Toen Bernie Sanders in zijn campagne begon te praten over het inruilen van Obamacare voor een ‘single payer system’, in essentie een ziekenfonds gerund door de overheid, was ik daar geen voorstander van. Het leek me niet zo verstandig in een campagne die moest opboksten tegen Republikeinen die Obamacare helemaal weg wilden halen, het hele systeem weer een keer open te gooien.
Het kan verkeren. Nu lijkt een single payer system ineens momentum te krijgen en ontstaat er onder de bevolking zelfs een voorkeur voor dat systeem. De reden? Trumpcare en het geklungel van de Republikeinen die zes jaar hadden om iets anders te bedenken en niets hadden. De gemiddelde burger ziet een puinhoop en een partij die zijn of haar verzekering wil uitkleden. Met dump aan de psycho en zijn partij is het momentum verschoven.

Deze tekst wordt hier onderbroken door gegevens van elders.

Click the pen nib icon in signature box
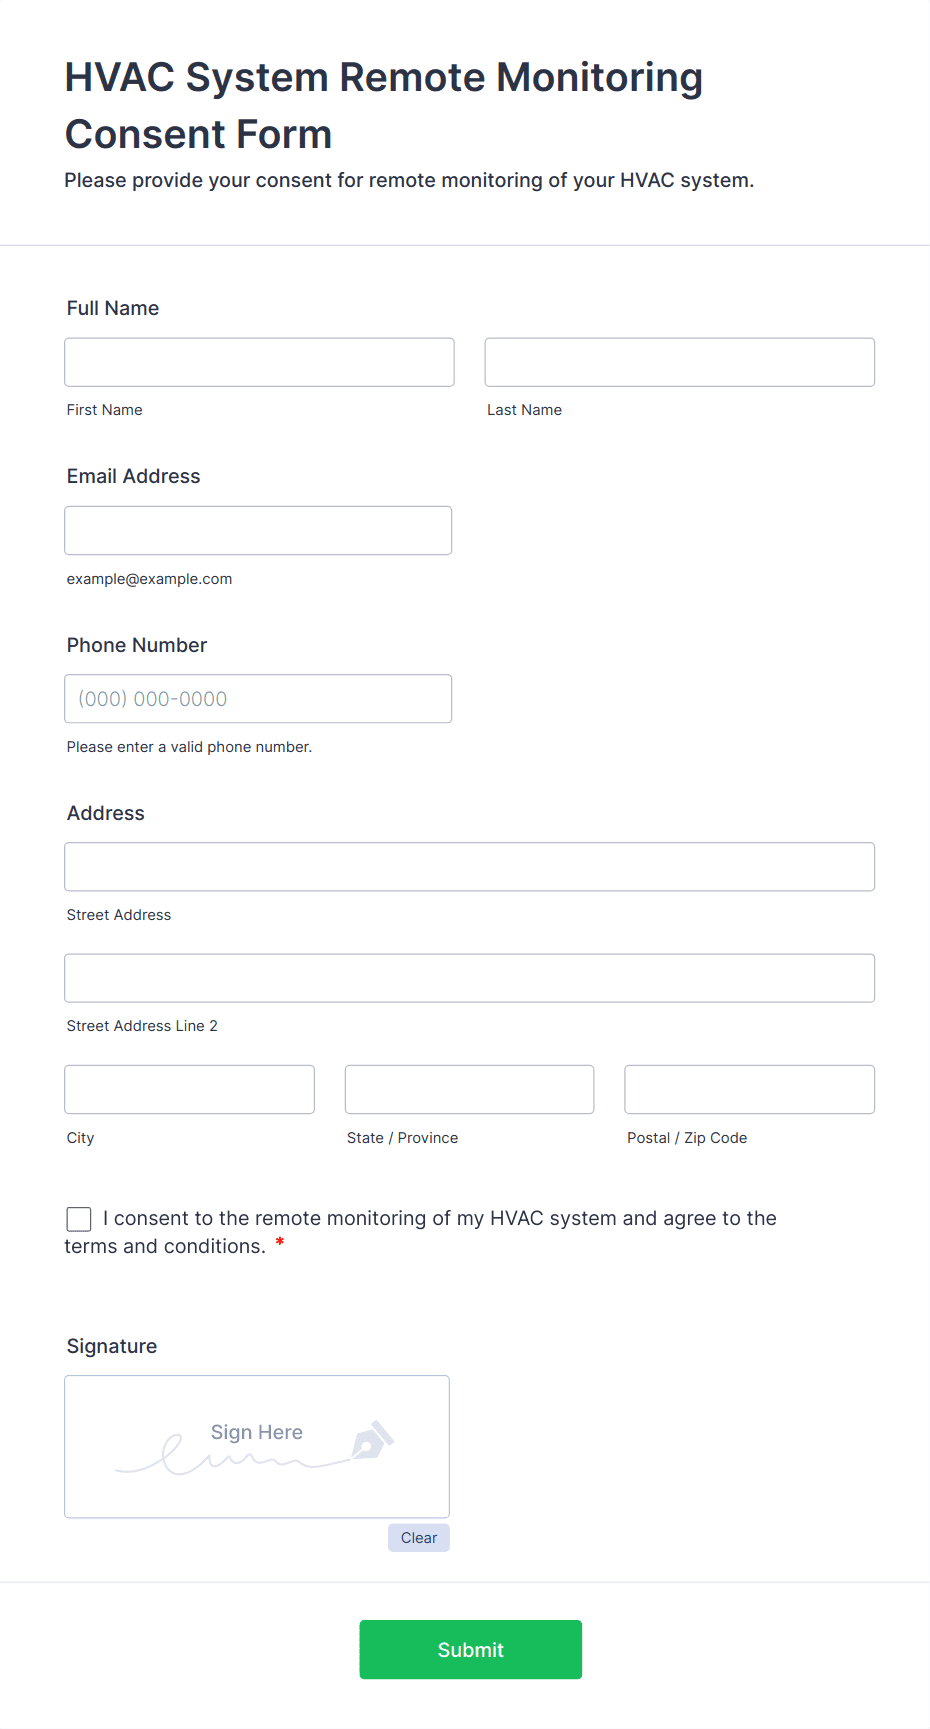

Vorige week donderdag nam het Congres van de staat Californië een voorstel aan om over te gaan tot een single payer systeem. Zover is het in de praktijk nog niet, het moet uitgewerkt worden en we weten nu al dat de kosten tegen zullen vallen – zeker als Californië het alleen moet doen. Maar het ligt op tafel. Okay, in Californië zijn de Republikeinen uitgeroeid – correctie: ze hebben collectief politieke zelfmoord gepleegd – maar toch, er lijkt iets te gebeuren.
Het onderstreept iets waar de Republikeinen altijd bang voor waren (en wat Obama heel goed doorhad): als je een programma introduceert, zeg Obamacare, dan raken mensen daaraan gewend en is het vrijwel onmogelijk om het weer terug te draaien. Wat Barack Obama wist, en historici weten, is dat het verstandig is om programma’s in te voeren ook als ze niet honderd procent zijn, finetuning nodig hebben en er niet genoeg geld voor is. Eenmaal ingevoerd blijken ook Amerikanen maar al te graag overheidsprogramma’s te accepteren.